The crossroads of unease
It's been a couple of days and it wouldn't go away. The fear and anxiety that was bearing down in my thoughts, not often but that it was there at all was enough.
It's an old demon, a place of darkness and shadows of fading habits. I faced this many times. My worthiness. Accepting that things can be alright. Learning to create my existence instead of being a victim of them,
I felt something was "off". I couldn't place what. I couldn't say why either, but the thoughts. They were there the unexplained fear and suspicion and my old response of fight and flight.

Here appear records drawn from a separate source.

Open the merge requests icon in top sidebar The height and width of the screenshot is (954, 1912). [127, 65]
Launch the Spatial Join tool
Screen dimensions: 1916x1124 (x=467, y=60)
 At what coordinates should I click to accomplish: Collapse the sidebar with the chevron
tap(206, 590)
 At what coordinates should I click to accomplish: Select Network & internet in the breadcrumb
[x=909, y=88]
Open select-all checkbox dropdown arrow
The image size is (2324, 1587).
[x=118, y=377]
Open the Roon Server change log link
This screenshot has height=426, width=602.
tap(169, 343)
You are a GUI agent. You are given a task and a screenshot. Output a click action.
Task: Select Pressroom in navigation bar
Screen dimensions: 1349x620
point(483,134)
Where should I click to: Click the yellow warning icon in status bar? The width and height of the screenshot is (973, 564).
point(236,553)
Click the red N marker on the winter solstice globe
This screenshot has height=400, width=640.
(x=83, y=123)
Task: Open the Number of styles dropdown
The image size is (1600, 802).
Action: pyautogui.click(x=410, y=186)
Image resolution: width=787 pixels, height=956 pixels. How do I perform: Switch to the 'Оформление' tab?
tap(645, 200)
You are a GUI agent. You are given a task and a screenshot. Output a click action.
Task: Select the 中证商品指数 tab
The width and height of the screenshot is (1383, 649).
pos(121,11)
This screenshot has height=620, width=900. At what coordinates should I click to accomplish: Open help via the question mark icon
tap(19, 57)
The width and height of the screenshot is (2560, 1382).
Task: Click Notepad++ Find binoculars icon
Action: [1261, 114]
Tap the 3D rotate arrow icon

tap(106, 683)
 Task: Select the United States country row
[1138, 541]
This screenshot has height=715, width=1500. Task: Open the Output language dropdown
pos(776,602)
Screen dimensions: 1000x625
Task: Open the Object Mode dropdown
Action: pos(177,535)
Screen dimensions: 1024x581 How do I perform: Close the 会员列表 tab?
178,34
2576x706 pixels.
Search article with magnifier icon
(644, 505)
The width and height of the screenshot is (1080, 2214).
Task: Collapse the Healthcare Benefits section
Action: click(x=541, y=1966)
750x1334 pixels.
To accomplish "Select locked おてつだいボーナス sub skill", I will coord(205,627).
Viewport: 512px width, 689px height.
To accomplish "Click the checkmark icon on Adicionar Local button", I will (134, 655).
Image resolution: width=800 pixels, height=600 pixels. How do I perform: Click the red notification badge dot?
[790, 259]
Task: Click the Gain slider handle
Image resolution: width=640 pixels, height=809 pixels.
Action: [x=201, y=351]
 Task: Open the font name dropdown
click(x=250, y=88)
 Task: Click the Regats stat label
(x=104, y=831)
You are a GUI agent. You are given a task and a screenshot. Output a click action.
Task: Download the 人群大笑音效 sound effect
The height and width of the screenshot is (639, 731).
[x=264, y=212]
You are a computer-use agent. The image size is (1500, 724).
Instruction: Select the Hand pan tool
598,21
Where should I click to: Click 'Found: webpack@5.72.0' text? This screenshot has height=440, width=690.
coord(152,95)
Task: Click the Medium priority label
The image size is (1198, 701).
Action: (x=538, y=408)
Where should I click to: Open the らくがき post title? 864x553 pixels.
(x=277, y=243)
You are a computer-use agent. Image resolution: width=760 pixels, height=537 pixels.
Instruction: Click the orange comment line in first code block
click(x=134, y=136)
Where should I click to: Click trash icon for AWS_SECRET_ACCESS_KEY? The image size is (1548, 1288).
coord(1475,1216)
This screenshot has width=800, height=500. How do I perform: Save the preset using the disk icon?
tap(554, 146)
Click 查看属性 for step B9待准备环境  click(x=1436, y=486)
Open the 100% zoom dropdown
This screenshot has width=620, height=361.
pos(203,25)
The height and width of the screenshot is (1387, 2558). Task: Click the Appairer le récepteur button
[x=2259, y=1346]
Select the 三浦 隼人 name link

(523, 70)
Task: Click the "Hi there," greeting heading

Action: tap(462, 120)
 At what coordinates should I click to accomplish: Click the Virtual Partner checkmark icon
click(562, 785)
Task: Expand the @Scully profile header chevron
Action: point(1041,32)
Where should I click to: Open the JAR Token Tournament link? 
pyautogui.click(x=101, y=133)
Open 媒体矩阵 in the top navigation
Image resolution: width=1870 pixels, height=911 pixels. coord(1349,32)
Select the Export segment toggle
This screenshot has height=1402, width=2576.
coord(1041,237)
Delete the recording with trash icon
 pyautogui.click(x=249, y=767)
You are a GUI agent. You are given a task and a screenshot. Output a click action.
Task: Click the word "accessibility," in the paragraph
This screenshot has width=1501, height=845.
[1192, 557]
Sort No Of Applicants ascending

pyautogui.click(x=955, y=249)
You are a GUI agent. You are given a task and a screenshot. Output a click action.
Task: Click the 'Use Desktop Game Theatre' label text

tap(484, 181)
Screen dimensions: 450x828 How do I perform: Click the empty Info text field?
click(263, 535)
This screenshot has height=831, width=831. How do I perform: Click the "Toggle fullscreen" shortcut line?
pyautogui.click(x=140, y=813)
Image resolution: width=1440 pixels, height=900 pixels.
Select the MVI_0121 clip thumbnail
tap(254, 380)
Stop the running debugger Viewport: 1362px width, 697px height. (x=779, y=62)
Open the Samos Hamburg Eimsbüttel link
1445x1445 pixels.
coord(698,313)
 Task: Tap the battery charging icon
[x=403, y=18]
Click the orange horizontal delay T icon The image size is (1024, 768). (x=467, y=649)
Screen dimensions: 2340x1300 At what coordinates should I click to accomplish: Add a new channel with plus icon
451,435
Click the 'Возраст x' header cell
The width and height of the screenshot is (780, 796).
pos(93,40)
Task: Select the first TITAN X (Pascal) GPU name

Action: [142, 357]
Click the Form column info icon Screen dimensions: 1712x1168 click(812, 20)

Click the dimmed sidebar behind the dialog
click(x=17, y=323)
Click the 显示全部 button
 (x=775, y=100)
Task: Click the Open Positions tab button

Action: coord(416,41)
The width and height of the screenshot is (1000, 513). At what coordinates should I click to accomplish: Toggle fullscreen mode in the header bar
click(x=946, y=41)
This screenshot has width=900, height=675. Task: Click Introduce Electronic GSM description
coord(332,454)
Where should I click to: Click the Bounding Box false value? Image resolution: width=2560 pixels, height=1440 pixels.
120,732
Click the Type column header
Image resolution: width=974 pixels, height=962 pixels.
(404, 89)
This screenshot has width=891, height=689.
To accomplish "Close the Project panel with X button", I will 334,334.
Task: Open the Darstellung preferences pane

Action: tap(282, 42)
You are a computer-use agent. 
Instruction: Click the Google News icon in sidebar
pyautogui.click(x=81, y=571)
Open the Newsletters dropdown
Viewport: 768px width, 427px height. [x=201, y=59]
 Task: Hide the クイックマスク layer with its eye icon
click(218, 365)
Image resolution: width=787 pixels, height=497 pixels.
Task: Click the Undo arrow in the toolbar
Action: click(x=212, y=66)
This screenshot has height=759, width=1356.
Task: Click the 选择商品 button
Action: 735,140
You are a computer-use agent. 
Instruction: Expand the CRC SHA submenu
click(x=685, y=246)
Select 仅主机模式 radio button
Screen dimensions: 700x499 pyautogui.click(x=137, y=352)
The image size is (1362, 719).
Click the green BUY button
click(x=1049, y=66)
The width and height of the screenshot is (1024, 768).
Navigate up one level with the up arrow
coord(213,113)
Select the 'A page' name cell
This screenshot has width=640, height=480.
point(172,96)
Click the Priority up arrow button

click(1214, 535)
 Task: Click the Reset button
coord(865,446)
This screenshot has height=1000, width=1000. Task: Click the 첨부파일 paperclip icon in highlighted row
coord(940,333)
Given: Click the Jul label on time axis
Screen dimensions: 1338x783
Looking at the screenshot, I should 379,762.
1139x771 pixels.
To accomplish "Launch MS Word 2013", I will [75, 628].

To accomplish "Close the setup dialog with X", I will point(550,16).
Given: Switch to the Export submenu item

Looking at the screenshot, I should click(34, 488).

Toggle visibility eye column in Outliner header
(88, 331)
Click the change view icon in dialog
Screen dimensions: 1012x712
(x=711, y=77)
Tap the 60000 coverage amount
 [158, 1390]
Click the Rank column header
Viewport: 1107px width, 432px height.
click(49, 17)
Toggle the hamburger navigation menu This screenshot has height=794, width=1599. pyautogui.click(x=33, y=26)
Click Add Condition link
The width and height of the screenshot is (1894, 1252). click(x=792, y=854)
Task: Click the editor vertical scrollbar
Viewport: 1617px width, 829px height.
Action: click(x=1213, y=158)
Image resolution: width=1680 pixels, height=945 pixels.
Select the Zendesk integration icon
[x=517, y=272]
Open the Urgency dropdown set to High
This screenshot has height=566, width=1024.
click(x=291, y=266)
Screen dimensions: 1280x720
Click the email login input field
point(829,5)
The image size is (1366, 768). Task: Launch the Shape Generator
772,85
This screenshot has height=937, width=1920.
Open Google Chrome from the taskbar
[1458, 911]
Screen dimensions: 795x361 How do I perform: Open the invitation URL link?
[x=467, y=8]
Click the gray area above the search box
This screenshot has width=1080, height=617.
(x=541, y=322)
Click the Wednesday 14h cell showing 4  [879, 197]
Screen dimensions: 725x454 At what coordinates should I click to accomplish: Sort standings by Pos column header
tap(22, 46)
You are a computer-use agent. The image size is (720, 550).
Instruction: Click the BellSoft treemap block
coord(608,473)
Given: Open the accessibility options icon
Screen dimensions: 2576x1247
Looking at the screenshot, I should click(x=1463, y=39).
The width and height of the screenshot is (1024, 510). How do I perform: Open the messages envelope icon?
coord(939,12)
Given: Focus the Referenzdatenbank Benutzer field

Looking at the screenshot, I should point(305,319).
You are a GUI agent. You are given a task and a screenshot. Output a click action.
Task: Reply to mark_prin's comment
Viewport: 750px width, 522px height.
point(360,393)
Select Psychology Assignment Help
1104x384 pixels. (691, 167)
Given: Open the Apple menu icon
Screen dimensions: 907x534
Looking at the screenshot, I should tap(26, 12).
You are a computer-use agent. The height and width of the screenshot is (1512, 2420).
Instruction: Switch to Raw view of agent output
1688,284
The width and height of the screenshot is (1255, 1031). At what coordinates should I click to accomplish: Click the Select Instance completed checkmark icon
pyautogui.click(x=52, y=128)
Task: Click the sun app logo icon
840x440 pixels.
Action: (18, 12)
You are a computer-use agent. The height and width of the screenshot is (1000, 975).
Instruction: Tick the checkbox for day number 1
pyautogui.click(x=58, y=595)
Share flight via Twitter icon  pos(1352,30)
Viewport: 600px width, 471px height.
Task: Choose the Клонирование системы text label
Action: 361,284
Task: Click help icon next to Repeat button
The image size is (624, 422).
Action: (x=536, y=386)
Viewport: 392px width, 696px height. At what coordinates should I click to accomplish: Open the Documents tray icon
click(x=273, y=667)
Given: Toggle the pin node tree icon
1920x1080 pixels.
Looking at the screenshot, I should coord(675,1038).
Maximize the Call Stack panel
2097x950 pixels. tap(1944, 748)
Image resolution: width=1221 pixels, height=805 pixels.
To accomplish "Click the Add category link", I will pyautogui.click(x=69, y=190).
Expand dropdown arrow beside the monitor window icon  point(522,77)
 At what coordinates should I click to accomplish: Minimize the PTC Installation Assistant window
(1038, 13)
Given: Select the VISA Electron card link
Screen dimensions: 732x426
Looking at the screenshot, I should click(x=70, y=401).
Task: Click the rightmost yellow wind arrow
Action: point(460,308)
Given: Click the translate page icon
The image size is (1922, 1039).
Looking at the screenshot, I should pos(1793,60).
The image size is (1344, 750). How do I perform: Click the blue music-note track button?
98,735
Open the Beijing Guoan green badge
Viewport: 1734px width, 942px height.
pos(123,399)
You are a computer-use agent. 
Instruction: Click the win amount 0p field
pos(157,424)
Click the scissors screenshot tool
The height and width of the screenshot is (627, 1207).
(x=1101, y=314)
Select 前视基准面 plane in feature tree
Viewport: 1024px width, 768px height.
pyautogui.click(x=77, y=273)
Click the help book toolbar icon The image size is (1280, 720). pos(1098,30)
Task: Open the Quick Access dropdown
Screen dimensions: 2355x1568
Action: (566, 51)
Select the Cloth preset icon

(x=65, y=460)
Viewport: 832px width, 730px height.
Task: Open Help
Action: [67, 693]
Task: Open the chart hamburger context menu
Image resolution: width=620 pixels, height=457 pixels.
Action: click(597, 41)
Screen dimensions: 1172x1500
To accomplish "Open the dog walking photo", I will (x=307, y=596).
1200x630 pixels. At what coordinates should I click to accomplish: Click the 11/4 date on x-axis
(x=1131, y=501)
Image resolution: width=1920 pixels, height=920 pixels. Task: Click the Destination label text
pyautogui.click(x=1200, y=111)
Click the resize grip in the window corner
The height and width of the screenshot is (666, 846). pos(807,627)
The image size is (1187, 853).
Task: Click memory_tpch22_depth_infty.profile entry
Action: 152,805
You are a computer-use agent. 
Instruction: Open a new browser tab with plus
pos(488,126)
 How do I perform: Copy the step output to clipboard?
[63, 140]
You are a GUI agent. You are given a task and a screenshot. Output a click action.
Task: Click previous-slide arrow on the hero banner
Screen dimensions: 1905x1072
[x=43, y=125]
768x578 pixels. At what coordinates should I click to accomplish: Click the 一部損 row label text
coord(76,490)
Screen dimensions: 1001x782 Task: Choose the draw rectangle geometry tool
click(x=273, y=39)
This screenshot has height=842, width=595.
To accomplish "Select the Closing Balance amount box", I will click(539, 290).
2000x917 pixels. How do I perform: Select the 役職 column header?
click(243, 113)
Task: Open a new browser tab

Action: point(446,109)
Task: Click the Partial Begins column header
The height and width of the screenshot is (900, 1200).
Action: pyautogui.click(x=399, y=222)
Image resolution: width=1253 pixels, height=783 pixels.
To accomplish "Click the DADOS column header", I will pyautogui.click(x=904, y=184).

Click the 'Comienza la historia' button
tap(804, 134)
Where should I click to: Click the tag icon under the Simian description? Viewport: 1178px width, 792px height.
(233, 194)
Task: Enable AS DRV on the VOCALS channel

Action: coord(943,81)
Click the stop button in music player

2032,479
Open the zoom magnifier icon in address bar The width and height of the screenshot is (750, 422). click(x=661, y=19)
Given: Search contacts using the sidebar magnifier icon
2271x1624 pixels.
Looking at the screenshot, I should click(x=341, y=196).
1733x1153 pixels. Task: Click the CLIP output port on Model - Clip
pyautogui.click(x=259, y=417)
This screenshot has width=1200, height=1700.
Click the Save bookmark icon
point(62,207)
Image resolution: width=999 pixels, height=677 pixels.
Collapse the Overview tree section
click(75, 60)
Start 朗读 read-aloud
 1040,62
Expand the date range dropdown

I wanted to cry. I was afraid more than I cared to admit. I wanted to be brave but I kept reacting in fear and responding in anger.
I'm homeless. Untraditionally self employed, living a life beyond my wildest dreams and imaginations. It's my life of choice.
But you know what that required first?
The old expectations, dreams, goals, ideas, thoughts, and relationships.
So that I could receive. That which I knew was unfolding, already mine.
I have a life that I am grateful for, I create situations and moments I want to experience. Reality and the story is mine.
I asked for help. He said, "In this moment choose." I didn't understand until I did.
I choose in this moment gratitude and love. I accept responsibility and I say to the universe only my best only what is mine.
#solutionseeking I live in the bounty of the present.